属性とリスク認知

例えば属性Xを持った人が殺人を犯す確率は一般人の何倍だ、という統計的事実があったとして、そもそも我々は一般人を見て「この人は殺人を犯すかもしれない」とは思わない。それってつまり「人を見たら人殺しと思え」って事だから、日本ぐらい殺人の少ない国でそんな考え方をする人は普通はいない。

普通の人は「殺人を犯すのは普通じゃない人」だと思っていて「一般人が殺人を犯す確率」に対するリスク認知がゼロなので、「属性Xを持つ人は一般人の何倍の確率」とか言われても倍率に応じたリスクを認知するわけではなくて「この人たちが「普通じゃない人」の正体か」と認識してしまうのではないか。

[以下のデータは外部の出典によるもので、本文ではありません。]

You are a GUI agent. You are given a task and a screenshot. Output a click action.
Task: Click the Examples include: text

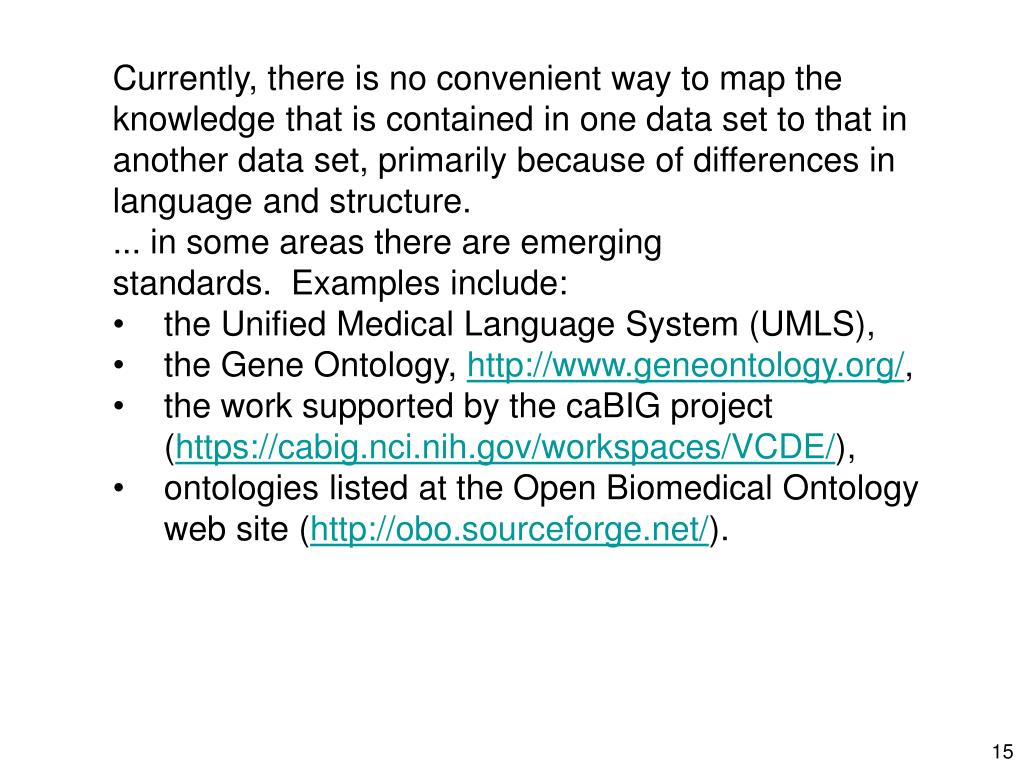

つまり「正しいリスク認知」とは程遠い「属性Xへの偏見・差別」が発生してしまう。属性Xが元々偏見や差別の対象だったなら「やっぱりそうか」と偏見や差別を正当化・強化することになってしまう。被差別当事者だってそういう状況で虚心坦懐に「エビデンスに基づく議論」なんてできるはずがない。

要するに、普通の人は日常生活では稀なリスクについて適切なリスク比較ができないから「一般人の何倍」みたいな比較の言葉で示すエビデンスを適切に扱えないのではないか、ということ。

なので、当面この手の議論は日常的にリスクに接しているプロに任せた方がよいと思う。エビデンスに基づく議論は一般人にとっても大事だけど、こういうケースでは日常のリスクを適切に認知してどの程度のリスクにどういう態度で臨むかという感覚を養うのが先ではないか。